■ REQUESTS
a) Name every user who posted in the swimming pools thread below, in the order their posts appear.
b) Copy the swimming pools thread below word for word, everything from "You can give" down to "pools when done.".

■ TEXT EXTRACT
-- -- --
# Swimming Pools



## Moo1 (Jan 6, 2011)

Does anyone know of a swimming pools company near Tomar and if so if they have a website please.


----------



## silvers (Sep 22, 2008)

Hi Lesley,
I know a terrific pool company but I cannot post the link here as it would be considered advertising and that is against forum rules, sorry.


----------



## jojo (Sep 20, 2007)

silvers said:


> Hi Lesley,
> I know a terrific pool company but I cannot post the link here as it would be considered advertising and that is against forum rules, sorry.



You can give his name as its a solicited request and you're a regular. Just dont bang on too much about the company LOL

Jo xx


----------



## omostra06 (Sep 11, 2007)

Hi Lesley
There are a couple of companies in Tomar that supply pools, they are agents for the fiberglass type pools for the factory over on the coast, if you go direct to the factory you get the same pool a good 1000 euros less. you will however still need to arrange for a builder to do the landscaping around the pool in either case.
The other option is to get one of the many builders to build a pool for you, this can be a liner pool or a tiled pool, costs a little more but i think they are better pools when done.

make sure you get a written estimate for the whole job, as its not unheard of for some pool builders to quote low, then charge more to finish,( a contract is even better for safety)
-- -- --
■ DATASET CONTENT
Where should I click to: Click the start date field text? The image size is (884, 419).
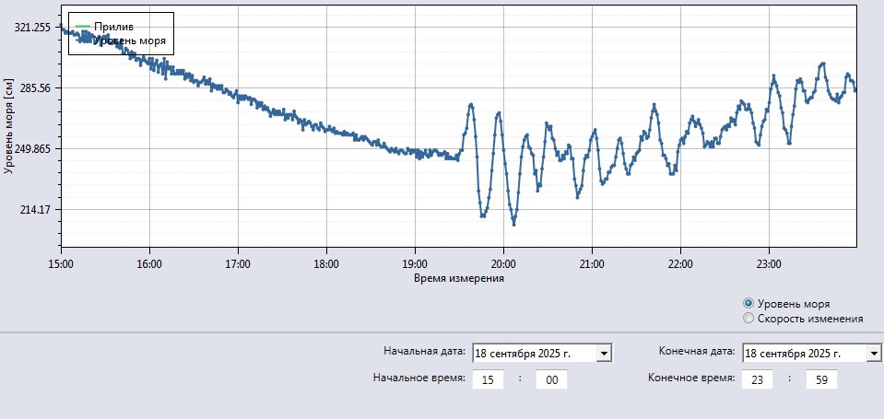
-- -- --
■ RESPONSES IN ORDER
a) Moo1, silvers, jojo, omostra06

b)
You can give his name as its a solicited request and you're a regular. Just dont bang on too much about the company LOL

Jo xx


----------



## omostra06 (Sep 11, 2007)

Hi Lesley
There are a couple of companies in Tomar that supply pools, they are agents for the fiberglass type pools for the factory over on the coast, if you go direct to the factory you get the same pool a good 1000 euros less. you will however still need to arrange for a builder to do the landscaping around the pool in either case.
The other option is to get one of the many builders to build a pool for you, this can be a liner pool or a tiled pool, costs a little more but i think they are better pools when done.